THE PROBLEM - Transcribe each entry exactly; skip the images.

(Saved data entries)
■ ■ ■ ■
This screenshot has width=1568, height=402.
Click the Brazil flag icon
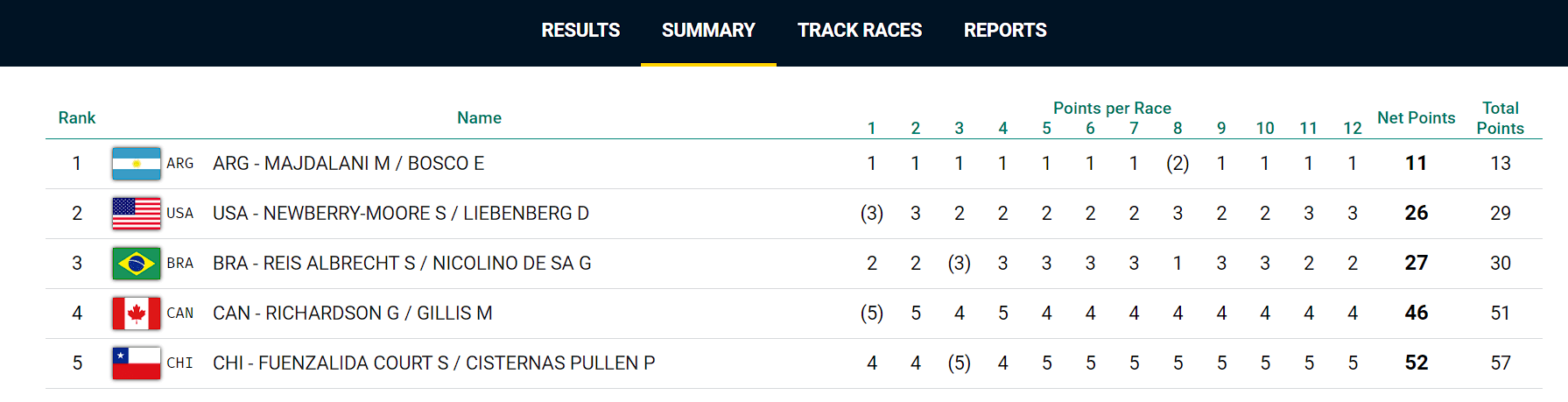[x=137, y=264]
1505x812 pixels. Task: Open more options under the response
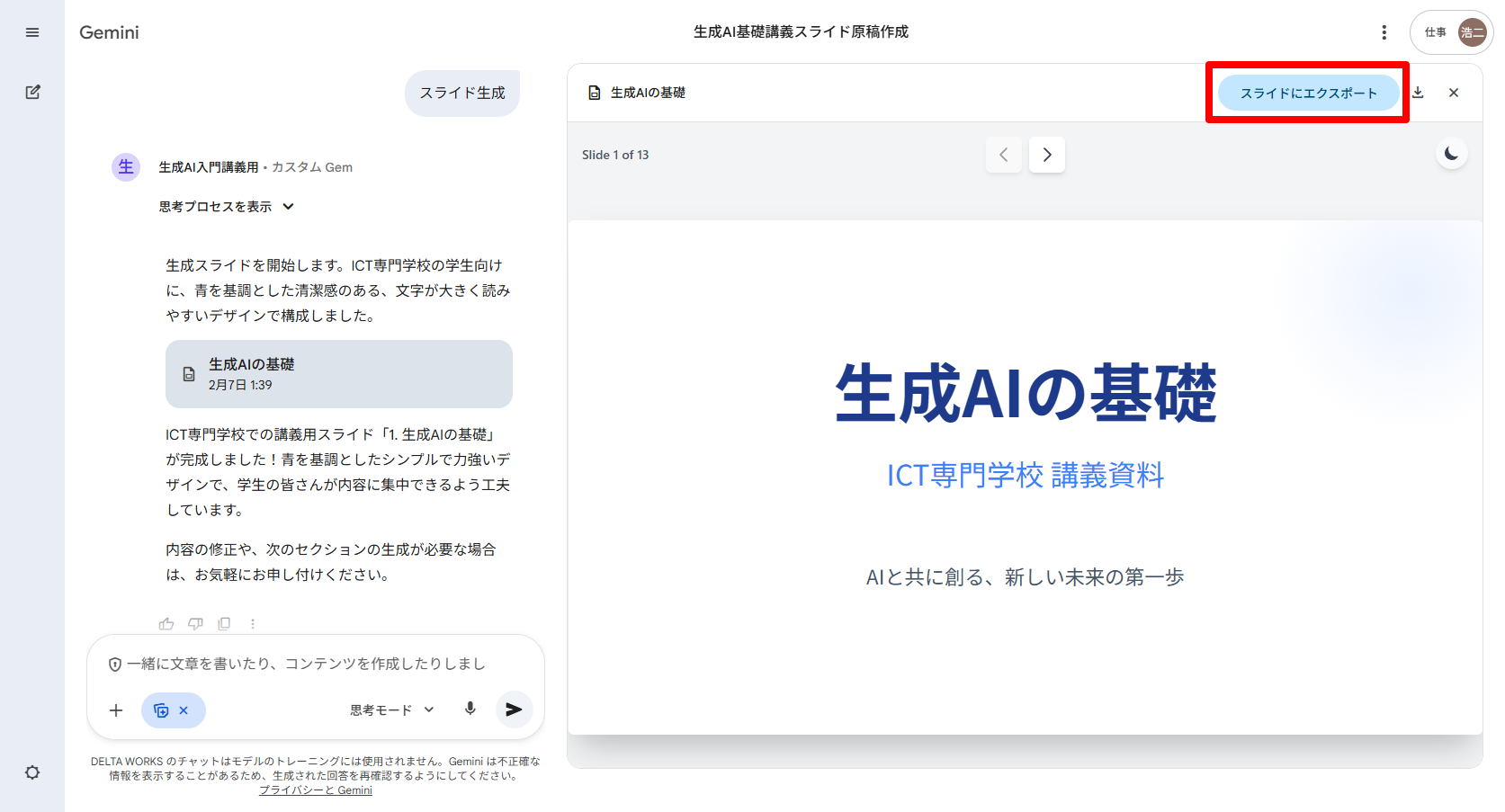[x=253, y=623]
■ ■ ■ ■
TASK ANSWER -
This screenshot has width=1568, height=402.
Click the Brazil flag icon
[x=137, y=264]
1505x812 pixels. Task: Open more options under the response
[x=253, y=623]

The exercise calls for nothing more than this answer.